Source: Kimazing Photos / Kimazing Photos

Hardship and instability have served as motivation for Dretona Maddox. Losing her mom to suicide at the age of four, becoming pregnant at 15, and experiencing homelessness are just some of the barriers the now career health professional and nonprofit founder faced. While some may have renounced her struggles, she chose to transform her pain into her purpose. 

Her favorite scripture, Proverbs 18:10, says, “The name of the Lord is a strong tower: the righteous runneth into it, and they are safe.” She says this is her favorite scripture because it is her security. In that same regard, it speaks to how she was purposely chosen to provide a safe place and positively impact those that need protection and the understanding of their purpose.
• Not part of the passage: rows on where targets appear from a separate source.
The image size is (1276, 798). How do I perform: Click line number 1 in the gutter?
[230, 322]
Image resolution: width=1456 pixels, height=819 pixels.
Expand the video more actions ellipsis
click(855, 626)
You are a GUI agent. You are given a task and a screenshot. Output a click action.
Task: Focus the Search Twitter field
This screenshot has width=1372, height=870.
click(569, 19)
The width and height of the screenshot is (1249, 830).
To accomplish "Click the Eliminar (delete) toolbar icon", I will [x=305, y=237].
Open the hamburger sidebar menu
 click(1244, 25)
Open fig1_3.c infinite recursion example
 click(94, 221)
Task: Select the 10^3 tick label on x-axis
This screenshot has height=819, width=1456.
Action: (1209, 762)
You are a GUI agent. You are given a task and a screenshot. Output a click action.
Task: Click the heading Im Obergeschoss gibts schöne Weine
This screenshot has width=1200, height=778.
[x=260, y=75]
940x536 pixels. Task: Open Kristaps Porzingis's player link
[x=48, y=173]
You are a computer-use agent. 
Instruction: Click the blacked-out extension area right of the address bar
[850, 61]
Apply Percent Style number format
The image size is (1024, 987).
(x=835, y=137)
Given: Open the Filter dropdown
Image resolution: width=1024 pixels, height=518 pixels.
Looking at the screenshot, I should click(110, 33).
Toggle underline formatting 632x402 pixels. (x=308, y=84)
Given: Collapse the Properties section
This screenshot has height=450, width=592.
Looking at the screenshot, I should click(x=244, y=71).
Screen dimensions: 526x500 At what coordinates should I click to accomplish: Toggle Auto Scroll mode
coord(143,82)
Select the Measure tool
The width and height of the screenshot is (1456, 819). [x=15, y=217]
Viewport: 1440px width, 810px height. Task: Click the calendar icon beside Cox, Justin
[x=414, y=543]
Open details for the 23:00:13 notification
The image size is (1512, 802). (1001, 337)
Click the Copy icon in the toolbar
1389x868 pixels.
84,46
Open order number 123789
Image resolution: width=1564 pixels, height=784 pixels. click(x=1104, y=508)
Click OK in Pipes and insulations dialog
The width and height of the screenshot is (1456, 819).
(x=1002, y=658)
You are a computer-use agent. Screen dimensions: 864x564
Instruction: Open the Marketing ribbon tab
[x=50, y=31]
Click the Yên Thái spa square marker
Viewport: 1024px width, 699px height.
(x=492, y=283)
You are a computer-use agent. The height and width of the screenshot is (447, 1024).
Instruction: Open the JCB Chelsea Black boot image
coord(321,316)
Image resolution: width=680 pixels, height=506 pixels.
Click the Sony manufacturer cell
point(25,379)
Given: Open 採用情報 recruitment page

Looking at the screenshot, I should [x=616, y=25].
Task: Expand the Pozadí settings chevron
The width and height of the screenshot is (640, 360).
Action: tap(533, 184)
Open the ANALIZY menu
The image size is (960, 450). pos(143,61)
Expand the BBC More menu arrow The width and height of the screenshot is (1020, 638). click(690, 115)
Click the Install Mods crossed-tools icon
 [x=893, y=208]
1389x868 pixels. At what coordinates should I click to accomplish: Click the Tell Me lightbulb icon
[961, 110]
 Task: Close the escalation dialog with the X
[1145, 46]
The word “purpose” shapes Maddox’s life in ways she is growing to understand. That’s why she created, Purposely Chosen, Inc., a nonprofit organization that provides support and advocacy services to pregnant/parenting teens in foster care, that includes two maternity homes in Southern California.

We had a chance to have a candid conversation with the chain breaker. Keep reading to learn more about her perspective on parenting, how she overcame life-altering obstacles, and her enthusiasm for creating better opportunities for parents. 

HelloBeautiful: How would you define motherhood in your own words? 

Dretona Maddox: Motherhood is a responsibility that I believe women are chosen for but not necessarily prepared for or trained to do. For some people, it comes naturally. Being able to nurture, care for, and to guide your children as they grow into adulthood is a beautiful thing. Although we may not all be equipped, I think that if we are willing, then we are all capable of being effective in our roles as mothers. Motherhood is something that we learn how to do. It’s on-the-job training.

HelloBeautiful: Let’s talk about “Purposely Chosen, Inc” and the motivation behind it.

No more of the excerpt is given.